### THE EXERCISE
Quote the text below on parallel speedup and how reduce works in full, keeping every line and character unchanged.

Speedup Ratio and Parallel Efficiency¶

Speed up $S$ is the ratio $T_1$, the time for one process, to $T_N$, the time for $N$ processes, and when there is $f$ fraction of the code that cannot be parallelized, then

$ S = \frac{T_1}{T_N} < \frac{T_1}{(f + \frac{1 - f}{N})T_1} < \frac{1}{f}$

$ N \rightarrow \infty $

So if 90% of the code is parallelizable, then at best you can get 10x speed up.

Parallel Efficiency is $\frac{S}{N}$, and is ideally 1.

How Reduce Works¶

+---------+  +----------+  +----------+      +-----------+
|    P0   |  |   P1     |  |     P2   |      |     P3    |
|    0    |  |   1      |  |     2    |      |     3     |
+---------+  +--+-------+  +---------++      +-----------+
          |     |                    |       |            
          |     |                    |       |            
         +v-----v+                  +v-------v+           
         |  P0   |                  |   P2    |           
         |  1    |                  |   5     |           
         |       |                  |         |           
         +-------+--------+  +------+---------+           
                          |  |                            
                          |  |                            
                          |  |                            
                      +---v--v---+                        
                      |   P0     |                        
                      |   6      |                        
                      |          |                        
                      +----------+

Each implementation has it's own method for collective communication. It's not always the fastest. Collective communications traditionally are blocking, though now in MPI 3 there are non-blocking versions.

### SUPPLIED INFORMATION

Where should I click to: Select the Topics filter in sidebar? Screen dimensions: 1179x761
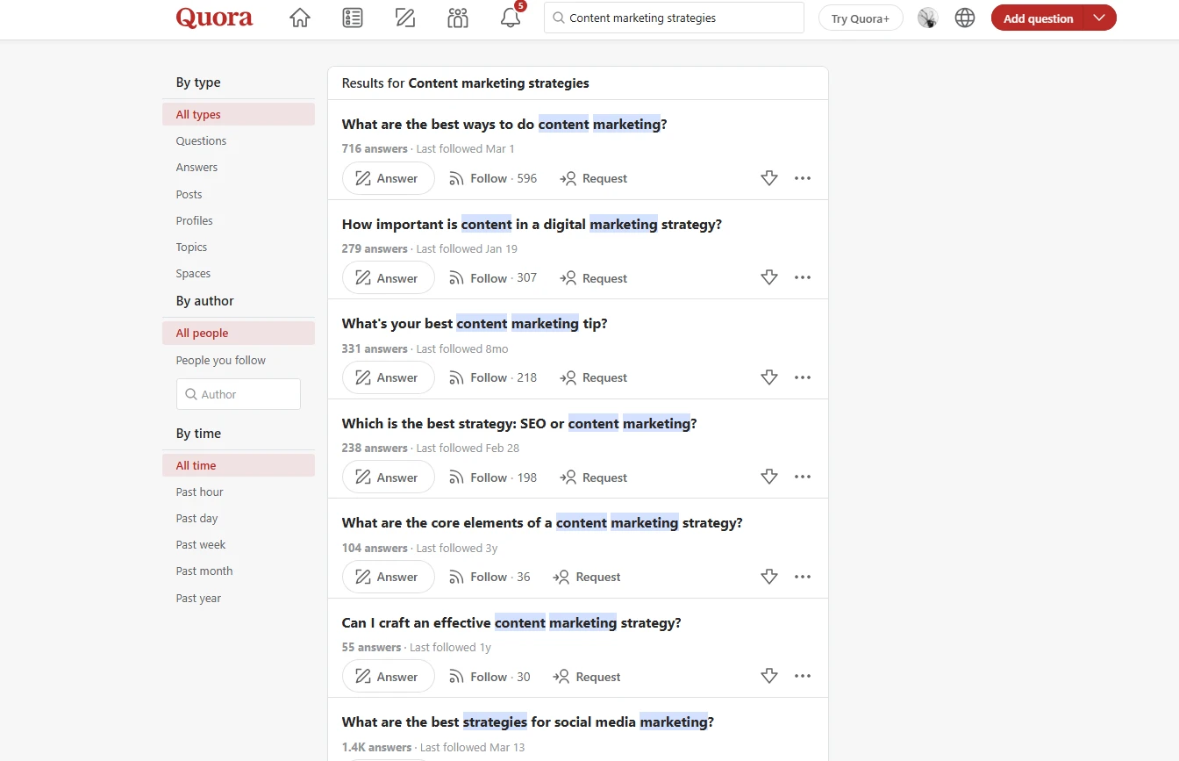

### SOLUTION FOR THIS TASK
Speedup Ratio and Parallel Efficiency¶

Speed up $S$ is the ratio $T_1$, the time for one process, to $T_N$, the time for $N$ processes, and when there is $f$ fraction of the code that cannot be parallelized, then

$ S = \frac{T_1}{T_N} < \frac{T_1}{(f + \frac{1 - f}{N})T_1} < \frac{1}{f}$

$ N \rightarrow \infty $

So if 90% of the code is parallelizable, then at best you can get 10x speed up.

Parallel Efficiency is $\frac{S}{N}$, and is ideally 1.

How Reduce Works¶

+---------+  +----------+  +----------+      +-----------+
|    P0   |  |   P1     |  |     P2   |      |     P3    |
|    0    |  |   1      |  |     2    |      |     3     |
+---------+  +--+-------+  +---------++      +-----------+
          |     |                    |       |            
          |     |                    |       |            
         +v-----v+                  +v-------v+           
         |  P0   |                  |   P2    |           
         |  1    |                  |   5     |           
         |       |                  |         |           
         +-------+--------+  +------+---------+           
                          |  |                            
                          |  |                            
                          |  |                            
                      +---v--v---+                        
                      |   P0     |                        
                      |   6      |                        
                      |          |                        
                      +----------+

Each implementation has it's own method for collective communication. It's not always the fastest. Collective communications traditionally are blocking, though now in MPI 3 there are non-blocking versions.